REQUIREMENTS ▸
Quote everything from "If you’re considering" down to "overall job satisfaction." in the article on graduate degrees below.

:: QUOTED PASSAGE ::

If you’re considering pursuing an advanced degree after college, watch out: Not all graduate degrees are created equal. While it’s important to follow your passions, some degrees are more likely than others to provide you with stable, lucrative career opportunities. 

Fortune commissioned PayScale to crunch the numbers on which graduate degrees (both M.A.s and Ph.D.s) were the least and most useful, based on four factors: long-term potential for job growth, median pay at mid-career or 10 years experience, job satisfaction, and stress levels. Most of the available research about the relative benefits and drawbacks of different degree programs focus on individual details like income potential or job availability. PayScale attempted a more holistic approach, weighing quantitative details like income against qualitative characteristics like overall job satisfaction.

Overall, they found that STEM degrees were the most useful, with graduates by-and-large finding high-paying, low stress jobs. Degrees in fields like biostatistics, computer science, and economics topped Fortune's list, while arts, divinity, and education degrees were on the bottom. While a master’s in biostatistics is associated with a median salary of $105,900, according to PayScale, a master’s in early childhood education will make you a mere $48,700.

:::
:: PROVIDED RECORDS ::

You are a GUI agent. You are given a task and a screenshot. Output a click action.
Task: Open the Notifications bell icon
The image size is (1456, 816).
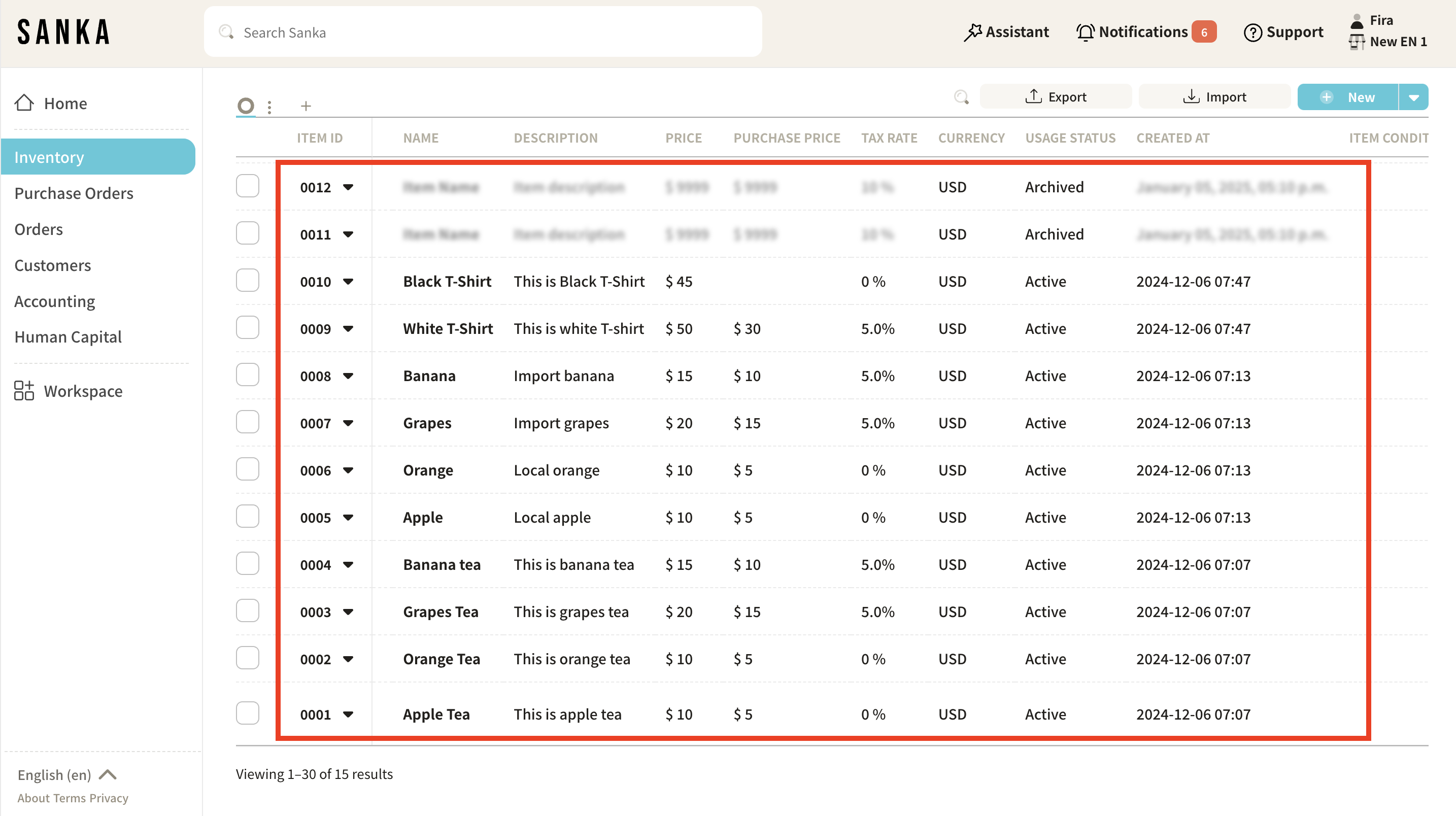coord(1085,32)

:::
:: PROVIDED RECORDS ::

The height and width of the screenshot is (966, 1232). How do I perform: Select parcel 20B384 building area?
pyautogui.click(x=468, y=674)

:::
:: PROVIDED RECORDS ::

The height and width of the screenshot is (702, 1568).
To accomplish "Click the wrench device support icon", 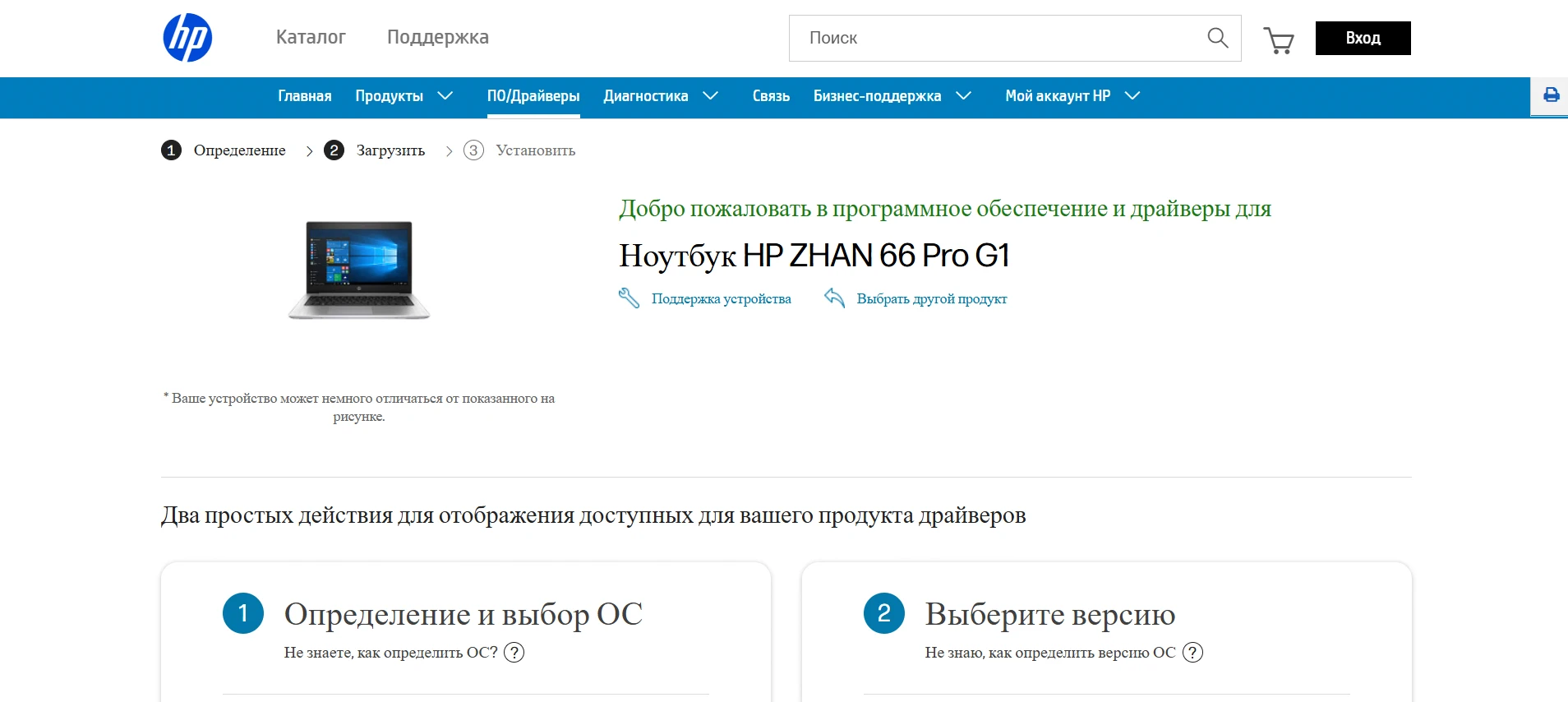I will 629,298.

:::

FULL SOLUTION ▸
If you’re considering pursuing an advanced degree after college, watch out: Not all graduate degrees are created equal. While it’s important to follow your passions, some degrees are more likely than others to provide you with stable, lucrative career opportunities. 

Fortune commissioned PayScale to crunch the numbers on which graduate degrees (both M.A.s and Ph.D.s) were the least and most useful, based on four factors: long-term potential for job growth, median pay at mid-career or 10 years experience, job satisfaction, and stress levels. Most of the available research about the relative benefits and drawbacks of different degree programs focus on individual details like income potential or job availability. PayScale attempted a more holistic approach, weighing quantitative details like income against qualitative characteristics like overall job satisfaction.